= EXERCISE INSTRUCTIONS =
Across the whole listing, copy out every line that includes the string "computer".

>>>>

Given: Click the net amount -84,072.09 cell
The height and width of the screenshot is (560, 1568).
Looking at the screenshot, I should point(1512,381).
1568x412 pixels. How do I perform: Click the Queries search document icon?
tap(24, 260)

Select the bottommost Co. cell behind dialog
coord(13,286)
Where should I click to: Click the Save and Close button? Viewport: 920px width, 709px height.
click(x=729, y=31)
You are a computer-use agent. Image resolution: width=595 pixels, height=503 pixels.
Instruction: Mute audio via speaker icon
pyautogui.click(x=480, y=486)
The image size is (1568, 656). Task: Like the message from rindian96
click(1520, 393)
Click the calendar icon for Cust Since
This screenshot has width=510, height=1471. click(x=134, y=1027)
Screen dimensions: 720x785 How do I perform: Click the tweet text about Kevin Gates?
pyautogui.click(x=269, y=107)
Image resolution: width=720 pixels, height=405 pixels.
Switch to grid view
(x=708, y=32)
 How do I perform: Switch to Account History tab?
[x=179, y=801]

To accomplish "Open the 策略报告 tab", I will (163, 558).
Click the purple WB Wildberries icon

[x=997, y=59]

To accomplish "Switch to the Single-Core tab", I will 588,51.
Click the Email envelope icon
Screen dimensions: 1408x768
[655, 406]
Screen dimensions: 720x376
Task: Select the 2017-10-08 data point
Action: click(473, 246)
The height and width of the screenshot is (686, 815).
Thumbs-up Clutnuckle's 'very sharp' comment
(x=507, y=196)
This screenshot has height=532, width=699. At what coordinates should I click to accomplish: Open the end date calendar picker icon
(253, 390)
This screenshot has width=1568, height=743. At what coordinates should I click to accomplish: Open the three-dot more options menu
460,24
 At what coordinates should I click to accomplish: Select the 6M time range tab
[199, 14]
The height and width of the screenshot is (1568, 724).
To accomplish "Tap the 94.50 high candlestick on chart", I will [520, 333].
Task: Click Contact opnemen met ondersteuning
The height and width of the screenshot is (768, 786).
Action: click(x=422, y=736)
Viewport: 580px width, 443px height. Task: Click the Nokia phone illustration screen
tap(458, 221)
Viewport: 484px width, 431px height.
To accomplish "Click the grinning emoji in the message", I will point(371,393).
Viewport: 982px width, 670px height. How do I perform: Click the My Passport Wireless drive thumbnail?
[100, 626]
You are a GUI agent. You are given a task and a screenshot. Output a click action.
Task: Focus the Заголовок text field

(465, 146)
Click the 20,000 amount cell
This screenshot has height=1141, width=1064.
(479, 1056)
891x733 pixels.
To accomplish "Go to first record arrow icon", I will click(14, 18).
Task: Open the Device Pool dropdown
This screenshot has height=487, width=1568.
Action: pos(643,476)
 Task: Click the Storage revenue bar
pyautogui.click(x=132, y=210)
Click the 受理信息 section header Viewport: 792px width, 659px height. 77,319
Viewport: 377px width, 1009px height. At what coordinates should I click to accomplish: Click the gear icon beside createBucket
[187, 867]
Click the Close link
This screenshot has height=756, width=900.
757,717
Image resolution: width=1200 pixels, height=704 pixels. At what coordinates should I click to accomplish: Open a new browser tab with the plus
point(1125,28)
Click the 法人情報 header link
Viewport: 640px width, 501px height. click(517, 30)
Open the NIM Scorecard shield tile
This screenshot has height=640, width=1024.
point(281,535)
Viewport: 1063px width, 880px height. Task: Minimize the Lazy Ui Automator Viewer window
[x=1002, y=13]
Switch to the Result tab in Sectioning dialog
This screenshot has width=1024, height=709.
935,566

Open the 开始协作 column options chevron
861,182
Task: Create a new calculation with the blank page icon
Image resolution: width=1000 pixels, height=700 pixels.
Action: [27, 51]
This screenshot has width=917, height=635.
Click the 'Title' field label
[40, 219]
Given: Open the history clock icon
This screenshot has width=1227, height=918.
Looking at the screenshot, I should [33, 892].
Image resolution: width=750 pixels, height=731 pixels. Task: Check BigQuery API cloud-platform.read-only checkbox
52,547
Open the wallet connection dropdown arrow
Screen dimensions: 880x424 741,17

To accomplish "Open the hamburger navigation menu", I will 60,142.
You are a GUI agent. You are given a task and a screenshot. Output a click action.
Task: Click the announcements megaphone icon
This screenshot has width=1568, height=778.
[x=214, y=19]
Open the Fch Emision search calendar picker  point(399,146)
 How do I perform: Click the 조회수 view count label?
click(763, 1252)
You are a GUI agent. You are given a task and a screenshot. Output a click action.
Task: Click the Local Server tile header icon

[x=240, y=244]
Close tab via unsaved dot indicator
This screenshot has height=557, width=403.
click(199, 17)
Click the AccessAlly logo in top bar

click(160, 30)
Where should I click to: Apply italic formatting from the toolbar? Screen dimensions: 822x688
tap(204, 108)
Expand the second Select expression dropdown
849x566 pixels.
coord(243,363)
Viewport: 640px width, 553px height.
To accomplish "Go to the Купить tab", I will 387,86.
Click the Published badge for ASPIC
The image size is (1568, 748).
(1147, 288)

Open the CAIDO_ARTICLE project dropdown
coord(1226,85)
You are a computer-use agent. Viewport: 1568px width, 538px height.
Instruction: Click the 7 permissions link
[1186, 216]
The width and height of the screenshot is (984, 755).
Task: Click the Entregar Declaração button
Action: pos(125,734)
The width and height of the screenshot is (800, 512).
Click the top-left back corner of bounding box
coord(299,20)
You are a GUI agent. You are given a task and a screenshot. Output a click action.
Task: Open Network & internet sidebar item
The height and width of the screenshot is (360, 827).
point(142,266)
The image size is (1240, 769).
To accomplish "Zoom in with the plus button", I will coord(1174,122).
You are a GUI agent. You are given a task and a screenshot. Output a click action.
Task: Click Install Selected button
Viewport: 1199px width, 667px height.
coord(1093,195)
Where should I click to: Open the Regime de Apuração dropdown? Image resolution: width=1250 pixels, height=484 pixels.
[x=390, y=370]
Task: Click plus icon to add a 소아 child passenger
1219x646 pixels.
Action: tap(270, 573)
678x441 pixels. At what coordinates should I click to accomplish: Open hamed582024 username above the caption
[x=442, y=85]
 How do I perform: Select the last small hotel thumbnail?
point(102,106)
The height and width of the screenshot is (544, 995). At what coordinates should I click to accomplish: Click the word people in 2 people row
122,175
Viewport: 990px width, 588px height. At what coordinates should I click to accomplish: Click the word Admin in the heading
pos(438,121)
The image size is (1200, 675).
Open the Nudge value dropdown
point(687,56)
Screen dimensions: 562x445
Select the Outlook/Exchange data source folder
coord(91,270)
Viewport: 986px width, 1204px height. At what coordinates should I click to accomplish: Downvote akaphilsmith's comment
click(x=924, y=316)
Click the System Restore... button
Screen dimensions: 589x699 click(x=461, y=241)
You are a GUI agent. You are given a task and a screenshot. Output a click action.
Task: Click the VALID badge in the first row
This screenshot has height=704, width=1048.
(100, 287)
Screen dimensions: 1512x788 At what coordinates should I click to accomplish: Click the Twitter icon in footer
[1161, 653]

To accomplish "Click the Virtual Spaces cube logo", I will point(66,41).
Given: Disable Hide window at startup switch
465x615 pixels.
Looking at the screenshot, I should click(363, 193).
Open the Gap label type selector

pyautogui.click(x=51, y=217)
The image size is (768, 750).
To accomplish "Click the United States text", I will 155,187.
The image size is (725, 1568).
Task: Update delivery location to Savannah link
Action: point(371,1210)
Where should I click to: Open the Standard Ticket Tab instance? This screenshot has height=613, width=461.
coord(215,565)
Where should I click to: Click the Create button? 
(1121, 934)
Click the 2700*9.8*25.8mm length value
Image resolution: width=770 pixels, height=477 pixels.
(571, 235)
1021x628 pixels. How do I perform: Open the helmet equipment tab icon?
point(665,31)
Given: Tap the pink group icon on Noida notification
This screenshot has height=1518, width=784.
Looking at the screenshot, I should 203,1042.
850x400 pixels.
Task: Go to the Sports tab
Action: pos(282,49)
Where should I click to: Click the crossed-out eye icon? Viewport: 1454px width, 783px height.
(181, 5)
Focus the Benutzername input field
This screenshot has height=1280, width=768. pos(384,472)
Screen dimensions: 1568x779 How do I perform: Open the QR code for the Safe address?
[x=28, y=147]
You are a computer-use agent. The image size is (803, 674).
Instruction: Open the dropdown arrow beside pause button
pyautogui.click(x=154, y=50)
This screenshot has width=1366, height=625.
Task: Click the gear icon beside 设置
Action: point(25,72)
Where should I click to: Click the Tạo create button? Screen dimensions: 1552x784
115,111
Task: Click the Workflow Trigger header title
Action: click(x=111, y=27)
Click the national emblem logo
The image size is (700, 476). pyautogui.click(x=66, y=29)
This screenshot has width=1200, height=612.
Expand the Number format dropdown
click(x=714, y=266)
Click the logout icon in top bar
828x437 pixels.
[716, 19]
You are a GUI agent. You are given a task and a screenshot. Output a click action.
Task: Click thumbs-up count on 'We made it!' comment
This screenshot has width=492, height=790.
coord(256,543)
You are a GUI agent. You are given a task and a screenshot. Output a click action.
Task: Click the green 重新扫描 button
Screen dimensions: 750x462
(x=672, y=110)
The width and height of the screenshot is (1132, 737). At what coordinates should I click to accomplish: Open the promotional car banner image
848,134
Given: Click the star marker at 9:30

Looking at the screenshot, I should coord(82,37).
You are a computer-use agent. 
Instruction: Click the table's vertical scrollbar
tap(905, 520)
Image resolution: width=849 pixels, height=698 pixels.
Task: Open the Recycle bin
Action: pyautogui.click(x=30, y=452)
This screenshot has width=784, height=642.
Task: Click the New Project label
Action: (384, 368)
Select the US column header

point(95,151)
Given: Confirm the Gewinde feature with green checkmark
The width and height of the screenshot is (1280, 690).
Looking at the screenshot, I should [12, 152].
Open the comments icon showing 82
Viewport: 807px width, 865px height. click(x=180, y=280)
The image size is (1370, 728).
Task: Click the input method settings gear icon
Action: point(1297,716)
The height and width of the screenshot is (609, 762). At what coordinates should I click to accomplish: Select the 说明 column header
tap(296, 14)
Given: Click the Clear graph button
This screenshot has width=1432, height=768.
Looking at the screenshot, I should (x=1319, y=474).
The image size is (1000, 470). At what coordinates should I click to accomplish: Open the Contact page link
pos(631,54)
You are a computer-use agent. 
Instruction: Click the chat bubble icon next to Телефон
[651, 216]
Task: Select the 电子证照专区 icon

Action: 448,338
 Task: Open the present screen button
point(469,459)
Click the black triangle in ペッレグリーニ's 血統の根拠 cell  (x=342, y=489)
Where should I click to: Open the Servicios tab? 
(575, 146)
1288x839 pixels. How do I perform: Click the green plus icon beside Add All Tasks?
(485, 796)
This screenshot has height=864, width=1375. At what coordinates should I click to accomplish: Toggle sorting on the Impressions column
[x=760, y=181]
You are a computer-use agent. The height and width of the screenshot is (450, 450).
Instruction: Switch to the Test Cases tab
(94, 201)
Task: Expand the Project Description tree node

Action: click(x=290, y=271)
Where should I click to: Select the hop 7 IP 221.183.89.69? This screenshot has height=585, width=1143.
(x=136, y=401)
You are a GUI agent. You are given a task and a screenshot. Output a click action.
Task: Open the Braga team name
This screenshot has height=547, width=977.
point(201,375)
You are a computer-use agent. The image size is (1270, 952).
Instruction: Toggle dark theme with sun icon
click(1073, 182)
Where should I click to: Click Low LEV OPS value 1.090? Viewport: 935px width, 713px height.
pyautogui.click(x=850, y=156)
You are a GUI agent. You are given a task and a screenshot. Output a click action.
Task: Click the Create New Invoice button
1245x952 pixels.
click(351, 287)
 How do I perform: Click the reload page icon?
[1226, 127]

<<<<

= WRITTEN ANSWER =
You are a computer-use agent. Image resolution: width=595 pixels, height=503 pixels.
You are a computer-use agent. Viewport: 1568px width, 538px height.
You are a computer-use agent. The image size is (803, 674).
You are a computer-use agent. 
You are a computer-use agent. 
You are a computer-use agent. The height and width of the screenshot is (450, 450).
You are a computer-use agent. The image size is (1270, 952).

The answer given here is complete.